Task details:
Copy the entries below from the beginning through the line containing "[x=233, y=19]", replacing "screenshot" with "screen capture" and changing nothing else. Omit the pictures.

Input rows:
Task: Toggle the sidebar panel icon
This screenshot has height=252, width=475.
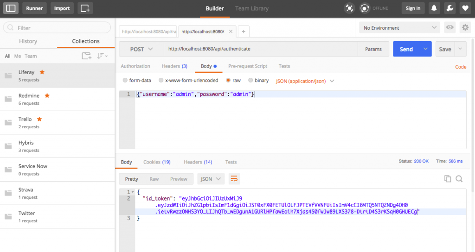Action: point(11,8)
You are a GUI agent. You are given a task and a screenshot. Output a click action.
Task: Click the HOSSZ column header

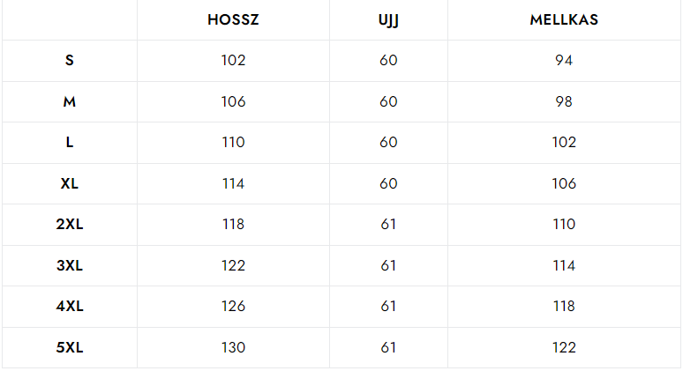[x=233, y=19]
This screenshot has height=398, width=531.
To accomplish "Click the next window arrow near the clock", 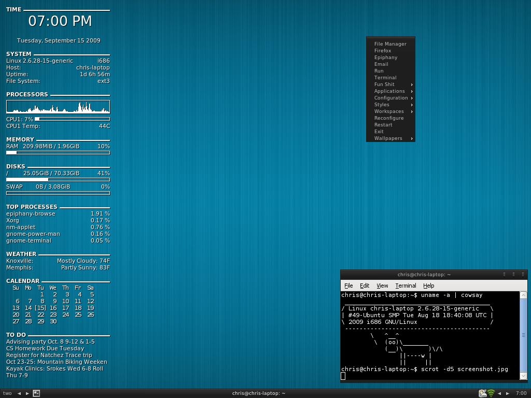I will [x=507, y=393].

Solution below:
Task: Toggle the sidebar panel icon
This screen capture has height=252, width=475.
Action: point(11,8)
You are a GUI agent. You are given a task and a screen capture. Output a click action.
Task: Click the HOSSZ column header

[x=233, y=19]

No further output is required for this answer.